■ EXERCISE REQUIREMENTS: When you reach the line with "Viewport: 1920px width, 1080px height.", start repeating the lines exactly and keep going to the end of the records, but drop every picture.

(Collected data entries)

+++++

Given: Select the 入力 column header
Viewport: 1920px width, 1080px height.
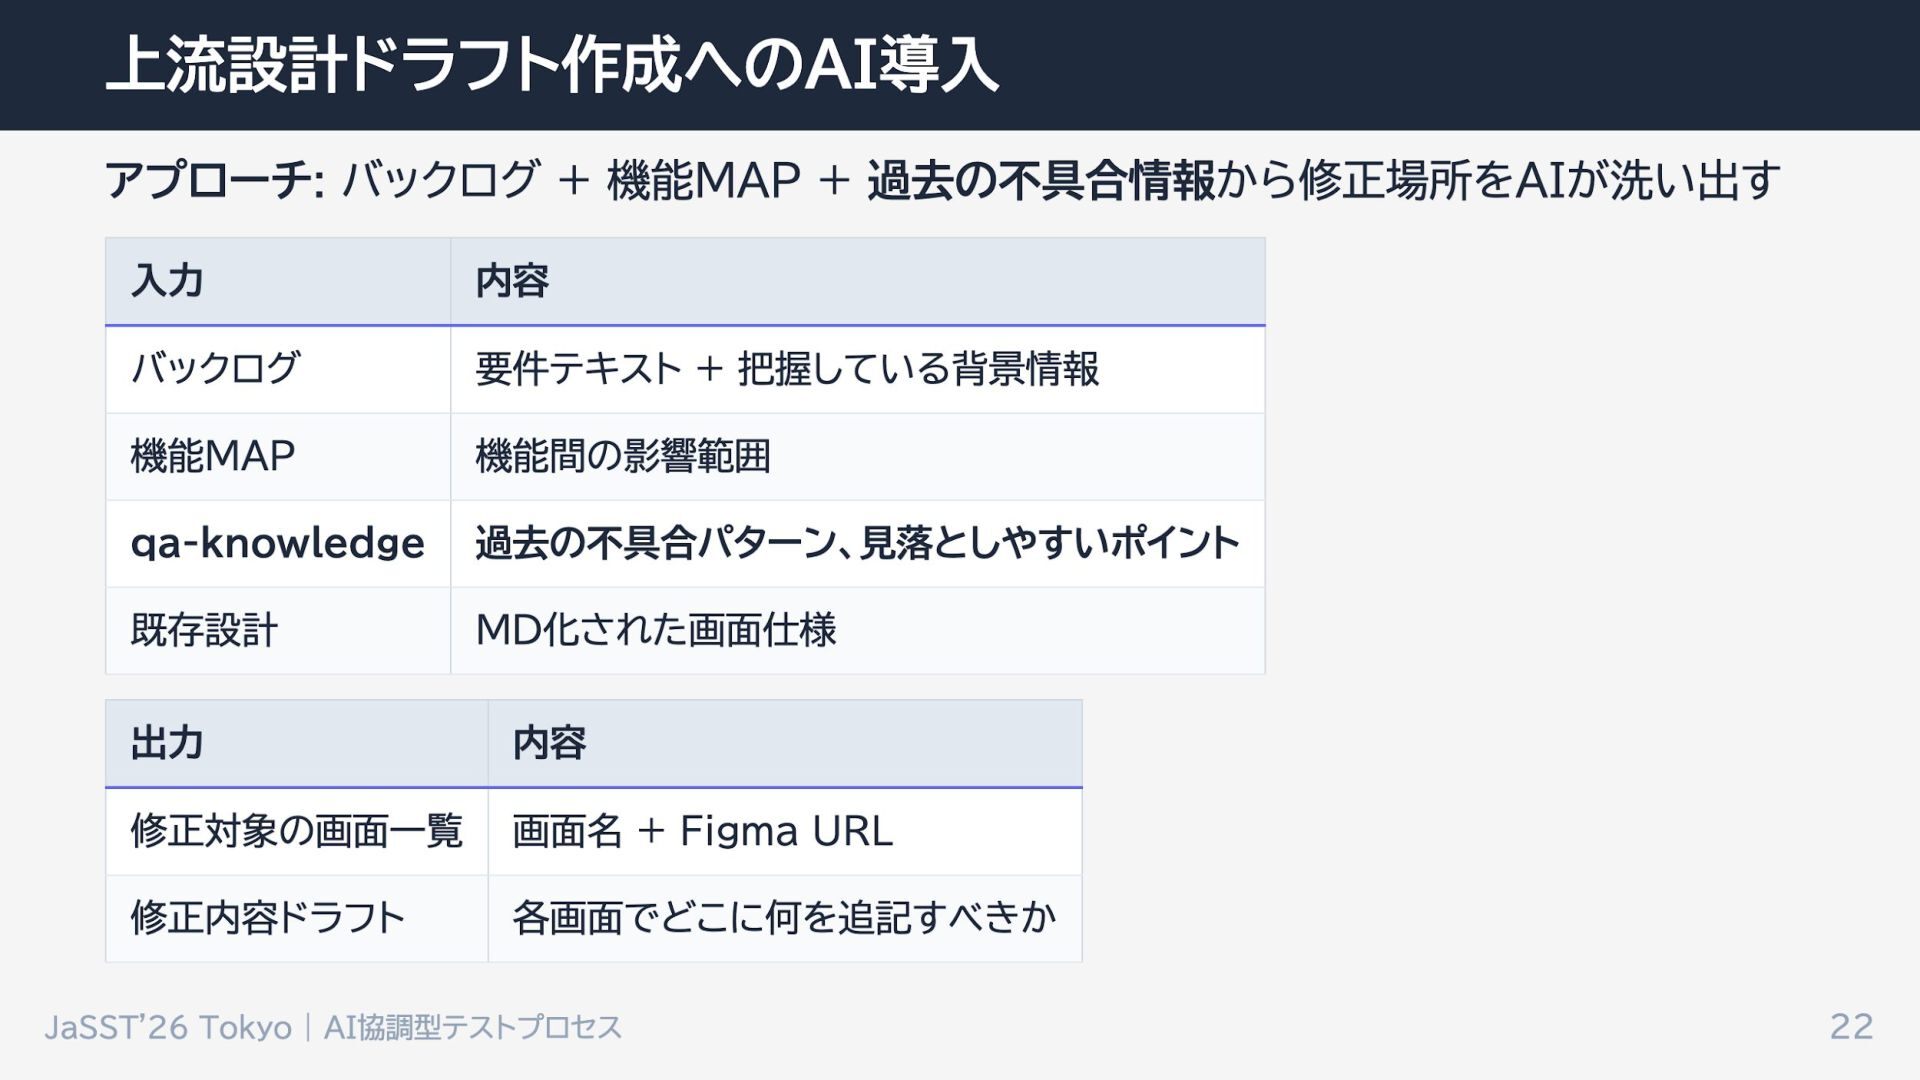Looking at the screenshot, I should coord(167,281).
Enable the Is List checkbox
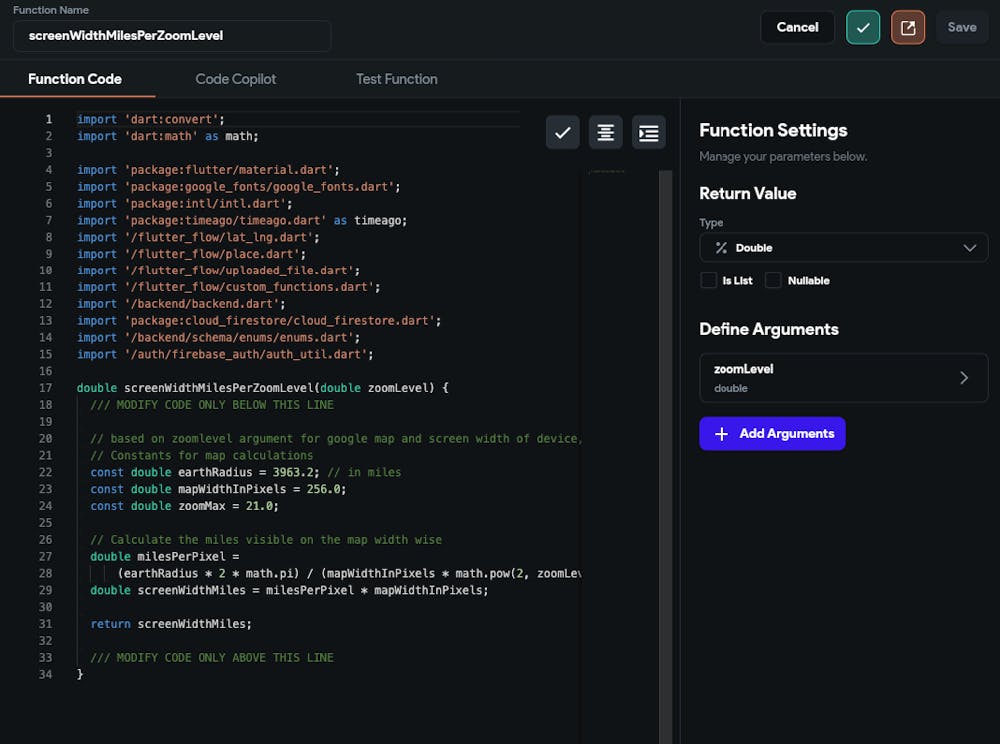Viewport: 1000px width, 744px height. click(709, 281)
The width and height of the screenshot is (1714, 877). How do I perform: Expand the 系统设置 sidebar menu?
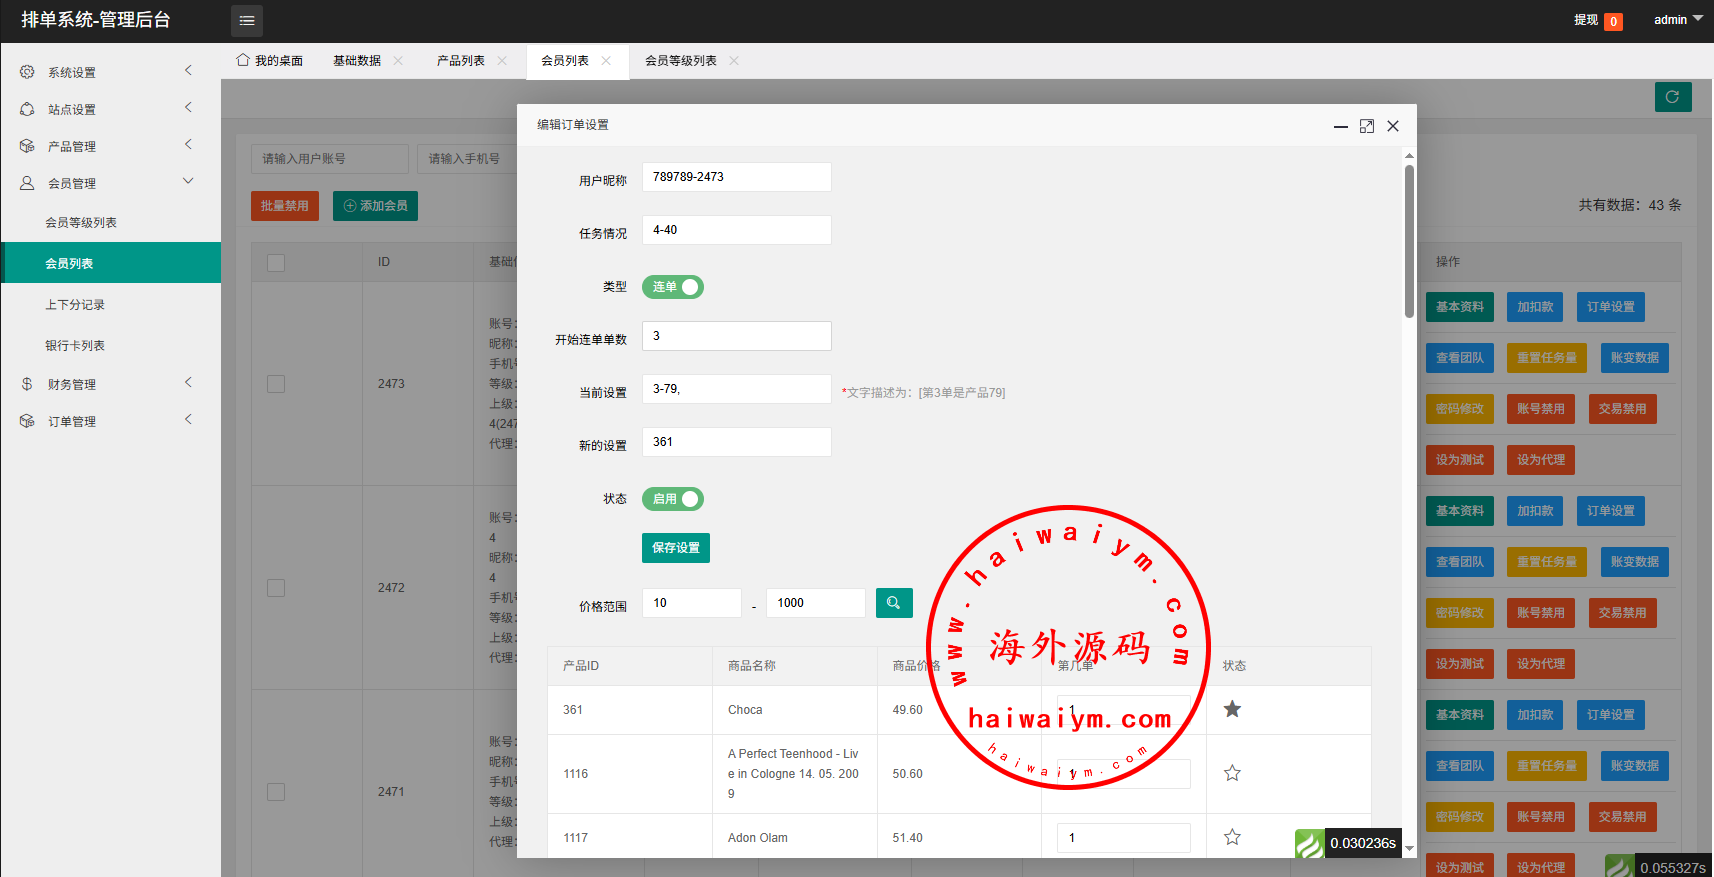click(x=105, y=72)
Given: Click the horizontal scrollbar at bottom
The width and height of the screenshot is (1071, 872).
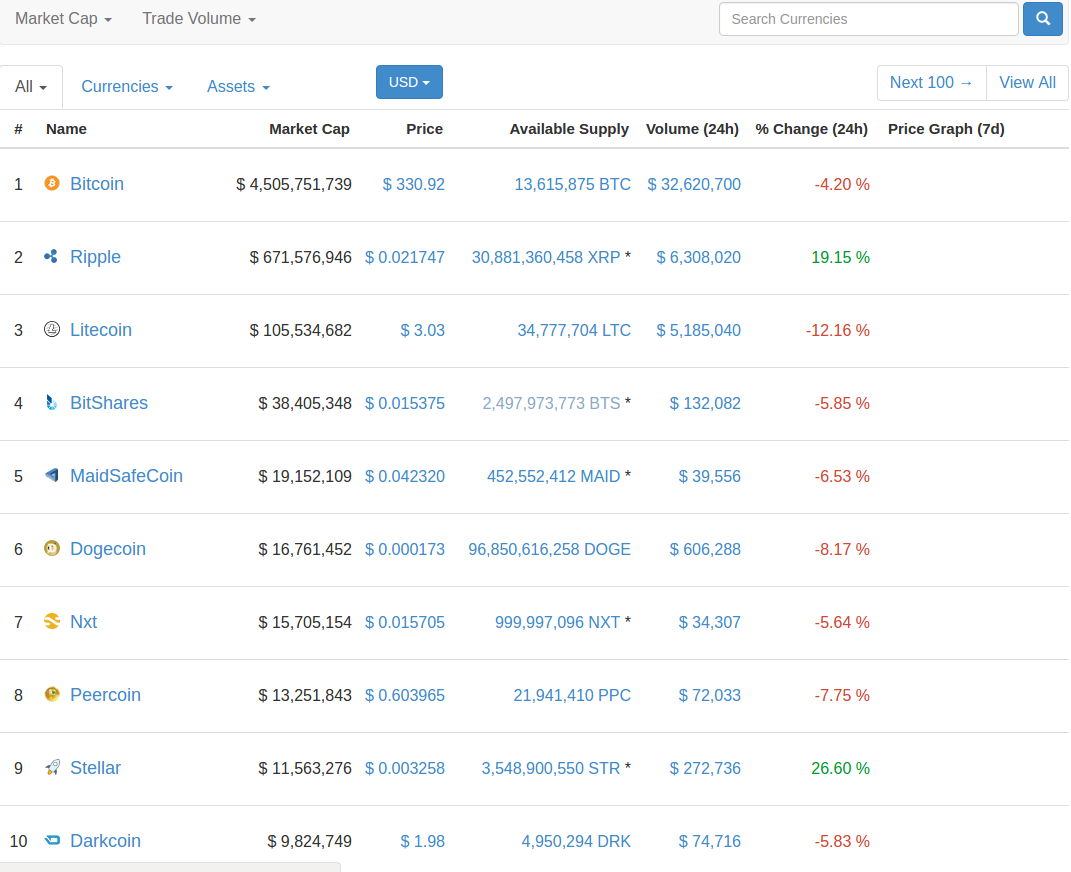Looking at the screenshot, I should coord(170,867).
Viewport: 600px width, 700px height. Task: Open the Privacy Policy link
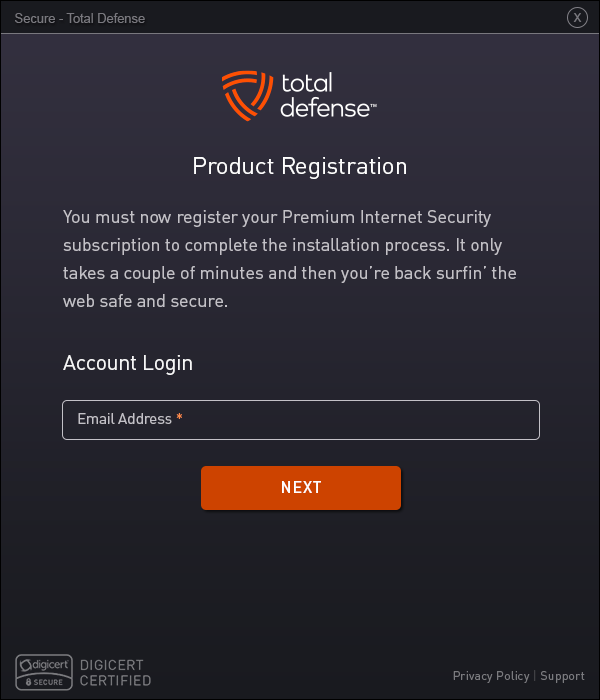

+++++

■ SOLUTION FOR THIS EXERCISE:
Viewport: 1920px width, 1080px height.
Looking at the screenshot, I should coord(167,281).
Enable the Is List checkbox
Viewport: 1000px width, 744px height. click(709, 281)
The width and height of the screenshot is (1714, 877). How do I perform: Expand the 系统设置 sidebar menu?
click(x=105, y=72)
Given: Click the horizontal scrollbar at bottom
The width and height of the screenshot is (1071, 872).
Looking at the screenshot, I should coord(170,867).
Viewport: 600px width, 700px height. Task: Open the Privacy Policy link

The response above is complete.